### Action item
One line at a time, check the entries below for the word "label", and copy each line that has it.

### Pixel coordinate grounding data
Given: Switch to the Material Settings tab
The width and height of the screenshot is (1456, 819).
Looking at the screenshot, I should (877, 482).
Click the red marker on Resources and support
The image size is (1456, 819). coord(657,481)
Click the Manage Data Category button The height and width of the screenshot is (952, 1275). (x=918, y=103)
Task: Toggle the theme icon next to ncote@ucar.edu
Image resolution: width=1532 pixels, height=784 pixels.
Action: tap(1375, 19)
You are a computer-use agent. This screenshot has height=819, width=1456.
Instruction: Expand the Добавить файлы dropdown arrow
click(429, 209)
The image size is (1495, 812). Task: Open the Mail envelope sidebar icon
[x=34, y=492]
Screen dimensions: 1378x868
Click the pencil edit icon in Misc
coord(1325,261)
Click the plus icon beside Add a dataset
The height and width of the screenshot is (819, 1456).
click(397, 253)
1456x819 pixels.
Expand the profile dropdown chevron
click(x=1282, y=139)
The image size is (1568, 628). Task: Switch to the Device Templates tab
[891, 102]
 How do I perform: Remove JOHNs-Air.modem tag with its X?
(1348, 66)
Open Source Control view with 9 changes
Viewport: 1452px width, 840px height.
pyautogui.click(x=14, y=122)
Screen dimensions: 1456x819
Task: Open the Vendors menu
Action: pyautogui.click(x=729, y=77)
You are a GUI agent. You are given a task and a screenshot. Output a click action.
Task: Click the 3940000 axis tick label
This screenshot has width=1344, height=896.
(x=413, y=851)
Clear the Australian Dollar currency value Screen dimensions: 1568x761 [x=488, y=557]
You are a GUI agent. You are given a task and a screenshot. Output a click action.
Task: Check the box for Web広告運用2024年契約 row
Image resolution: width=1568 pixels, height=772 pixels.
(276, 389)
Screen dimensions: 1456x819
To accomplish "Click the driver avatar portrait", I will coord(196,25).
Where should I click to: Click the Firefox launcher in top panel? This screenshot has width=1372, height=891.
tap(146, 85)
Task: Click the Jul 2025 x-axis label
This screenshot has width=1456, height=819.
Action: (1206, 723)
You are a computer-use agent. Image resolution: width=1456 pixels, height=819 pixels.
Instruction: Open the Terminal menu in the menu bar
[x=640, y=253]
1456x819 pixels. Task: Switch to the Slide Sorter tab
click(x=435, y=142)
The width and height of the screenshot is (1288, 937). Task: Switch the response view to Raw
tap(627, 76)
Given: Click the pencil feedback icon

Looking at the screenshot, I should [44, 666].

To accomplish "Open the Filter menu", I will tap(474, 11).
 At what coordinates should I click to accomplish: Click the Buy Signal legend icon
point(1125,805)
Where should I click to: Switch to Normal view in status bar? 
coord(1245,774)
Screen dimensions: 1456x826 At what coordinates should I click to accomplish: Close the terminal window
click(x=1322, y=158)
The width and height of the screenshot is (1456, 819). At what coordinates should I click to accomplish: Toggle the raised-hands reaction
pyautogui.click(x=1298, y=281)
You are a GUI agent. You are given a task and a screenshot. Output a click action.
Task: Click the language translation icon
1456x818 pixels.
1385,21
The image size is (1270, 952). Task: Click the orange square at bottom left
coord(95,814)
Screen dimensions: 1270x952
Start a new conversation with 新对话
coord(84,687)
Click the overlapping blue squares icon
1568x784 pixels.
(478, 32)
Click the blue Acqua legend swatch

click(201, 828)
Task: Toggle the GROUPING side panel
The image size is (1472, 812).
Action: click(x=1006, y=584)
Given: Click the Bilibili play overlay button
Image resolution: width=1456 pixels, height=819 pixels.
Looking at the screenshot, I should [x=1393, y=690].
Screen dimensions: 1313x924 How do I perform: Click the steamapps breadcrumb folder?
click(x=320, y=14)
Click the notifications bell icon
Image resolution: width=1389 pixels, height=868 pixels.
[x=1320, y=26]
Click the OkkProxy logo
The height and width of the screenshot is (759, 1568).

### Exercise result
Task: Click the 3940000 axis tick label
Task: Click the Jul 2025 x-axis label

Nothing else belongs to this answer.